▸ **Short problem 1**
List every term defined under the "Terms" heading of the interface text below.
▸ **Short problem 2**
Write out the interface text below from "Motivation And High" up to and including "or wrap them.", changing "consistent" to "uniform".

▸ **Source passage**
========================================
Common Commandline Interface

Motivation And High Level Example

  • Provide a common interface for executables to expose options
  • Provide a common interface for executables to be called
  • Provide a common interface for exposing metadata of tool, such as memory usage, cpu usage, required temp files

Benefits

  • A consistent concrete common interface for shelling out to an executable
  • task options have a consistent model for validation
  • task version is supported
  • A principled model for wrapping tools. For example, pbalign would “inherit” blasr options and extend, or wrap them.
  • Once a manifest has been defined and registered to pbsmrtpipe, the task/manifest can be referenced in pipelines with no additional work

Terms

  • ‘Tool Contract’ is a single file that exposing the exe interface. It contains metadata about the task, such as input and output file types, nproc.
  • ‘Resolved Tool Contract’ is a single file that contains the resolved values in the manifest
  • ‘Driver’ is the general interface for calling a commandline exe. This can be called from the commandline or directly as an API call (via any language which supports the manifest interface).

Hello World Dev Example

Tool Contract example for an exe, ‘python -m pbcommand.cli.example.dev_app` with tool contract id pbcommand.tasks.dev_app.

{
    "version": "0.2.1",
    "driver": {
        "serialization": "json",
        "exe": "python -m pbcommand.cli.example.dev_app --resolved-tool-contract ",
        "env": {}
    },
    "schema_version": "2.0.0",
    "tool_contract": {
        "task_type": "pbsmrtpipe.task_types.standard",
        "resource_types": [
            "$tmpfile",
            "$tmpfile",
            "$tmpdir"
========================================
▸ **Data extract**
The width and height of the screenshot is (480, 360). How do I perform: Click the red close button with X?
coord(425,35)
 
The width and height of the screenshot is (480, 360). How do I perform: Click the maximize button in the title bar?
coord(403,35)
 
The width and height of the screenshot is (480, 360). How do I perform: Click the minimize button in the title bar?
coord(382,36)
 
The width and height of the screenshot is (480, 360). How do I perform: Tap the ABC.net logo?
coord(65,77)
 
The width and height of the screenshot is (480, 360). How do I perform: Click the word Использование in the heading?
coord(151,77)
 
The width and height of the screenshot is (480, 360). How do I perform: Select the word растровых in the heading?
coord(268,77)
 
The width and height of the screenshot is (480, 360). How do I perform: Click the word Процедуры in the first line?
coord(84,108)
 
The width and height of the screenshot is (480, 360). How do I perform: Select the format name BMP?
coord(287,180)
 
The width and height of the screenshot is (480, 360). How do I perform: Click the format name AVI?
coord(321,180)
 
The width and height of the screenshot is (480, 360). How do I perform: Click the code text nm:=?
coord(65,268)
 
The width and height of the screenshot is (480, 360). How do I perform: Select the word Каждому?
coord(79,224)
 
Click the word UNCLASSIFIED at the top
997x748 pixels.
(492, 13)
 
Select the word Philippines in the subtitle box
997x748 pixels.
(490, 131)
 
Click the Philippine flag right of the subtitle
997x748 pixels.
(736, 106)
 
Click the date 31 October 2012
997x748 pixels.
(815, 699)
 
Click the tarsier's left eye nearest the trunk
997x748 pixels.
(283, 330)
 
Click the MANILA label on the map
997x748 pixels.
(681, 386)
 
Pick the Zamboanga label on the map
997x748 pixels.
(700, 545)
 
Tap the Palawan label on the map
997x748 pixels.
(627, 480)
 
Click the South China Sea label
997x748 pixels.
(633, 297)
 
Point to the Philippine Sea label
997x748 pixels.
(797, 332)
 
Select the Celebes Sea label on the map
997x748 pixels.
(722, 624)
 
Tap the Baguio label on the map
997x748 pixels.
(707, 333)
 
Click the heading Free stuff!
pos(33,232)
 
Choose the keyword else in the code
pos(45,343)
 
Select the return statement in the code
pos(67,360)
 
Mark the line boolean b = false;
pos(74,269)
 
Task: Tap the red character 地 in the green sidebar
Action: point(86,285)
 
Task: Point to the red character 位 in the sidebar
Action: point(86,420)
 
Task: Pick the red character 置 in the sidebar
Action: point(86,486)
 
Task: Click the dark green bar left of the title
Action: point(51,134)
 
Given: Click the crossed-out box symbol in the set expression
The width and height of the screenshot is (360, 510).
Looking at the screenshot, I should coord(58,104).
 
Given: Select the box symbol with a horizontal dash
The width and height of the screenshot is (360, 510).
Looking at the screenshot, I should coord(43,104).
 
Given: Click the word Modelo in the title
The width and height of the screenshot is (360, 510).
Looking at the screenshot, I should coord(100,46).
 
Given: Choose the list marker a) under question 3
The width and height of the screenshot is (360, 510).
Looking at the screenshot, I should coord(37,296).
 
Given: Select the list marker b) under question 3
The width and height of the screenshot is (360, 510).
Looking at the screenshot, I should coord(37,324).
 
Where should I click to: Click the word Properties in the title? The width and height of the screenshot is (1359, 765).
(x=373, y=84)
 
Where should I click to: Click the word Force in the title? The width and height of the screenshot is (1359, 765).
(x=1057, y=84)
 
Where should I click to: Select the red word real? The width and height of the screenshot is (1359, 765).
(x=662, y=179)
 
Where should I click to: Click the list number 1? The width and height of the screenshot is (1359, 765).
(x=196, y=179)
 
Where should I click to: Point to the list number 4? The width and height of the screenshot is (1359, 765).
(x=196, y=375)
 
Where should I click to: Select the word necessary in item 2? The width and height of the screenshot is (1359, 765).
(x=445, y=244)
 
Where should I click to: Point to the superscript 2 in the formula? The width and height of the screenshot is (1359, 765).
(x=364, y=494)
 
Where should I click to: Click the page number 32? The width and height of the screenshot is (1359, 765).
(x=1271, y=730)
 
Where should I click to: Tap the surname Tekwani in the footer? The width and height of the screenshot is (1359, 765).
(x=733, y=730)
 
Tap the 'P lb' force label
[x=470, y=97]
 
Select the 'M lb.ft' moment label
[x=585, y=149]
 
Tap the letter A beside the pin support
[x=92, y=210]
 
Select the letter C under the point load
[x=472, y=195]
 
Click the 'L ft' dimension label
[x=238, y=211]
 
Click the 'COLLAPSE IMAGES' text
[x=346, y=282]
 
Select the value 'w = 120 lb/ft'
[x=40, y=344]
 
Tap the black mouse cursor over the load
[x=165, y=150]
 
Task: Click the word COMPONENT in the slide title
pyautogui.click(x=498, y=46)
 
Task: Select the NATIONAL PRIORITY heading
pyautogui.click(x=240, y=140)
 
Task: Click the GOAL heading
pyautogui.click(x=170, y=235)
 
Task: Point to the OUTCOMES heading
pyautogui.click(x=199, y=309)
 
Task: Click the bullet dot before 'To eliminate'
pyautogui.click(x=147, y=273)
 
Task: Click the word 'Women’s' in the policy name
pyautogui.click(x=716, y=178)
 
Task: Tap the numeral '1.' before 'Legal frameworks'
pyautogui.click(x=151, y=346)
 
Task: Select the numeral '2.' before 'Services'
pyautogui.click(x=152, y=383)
========================================
▸ **Complete answer 1**
Tool Contract, Resolved Tool Contract, Driver

▸ **Complete answer 2**
Motivation And High Level Example

  • Provide a common interface for executables to expose options
  • Provide a common interface for executables to be called
  • Provide a common interface for exposing metadata of tool, such as memory usage, cpu usage, required temp files

Benefits

  • A uniform concrete common interface for shelling out to an executable
  • task options have a uniform model for validation
  • task version is supported
  • A principled model for wrapping tools. For example, pbalign would “inherit” blasr options and extend, or wrap them.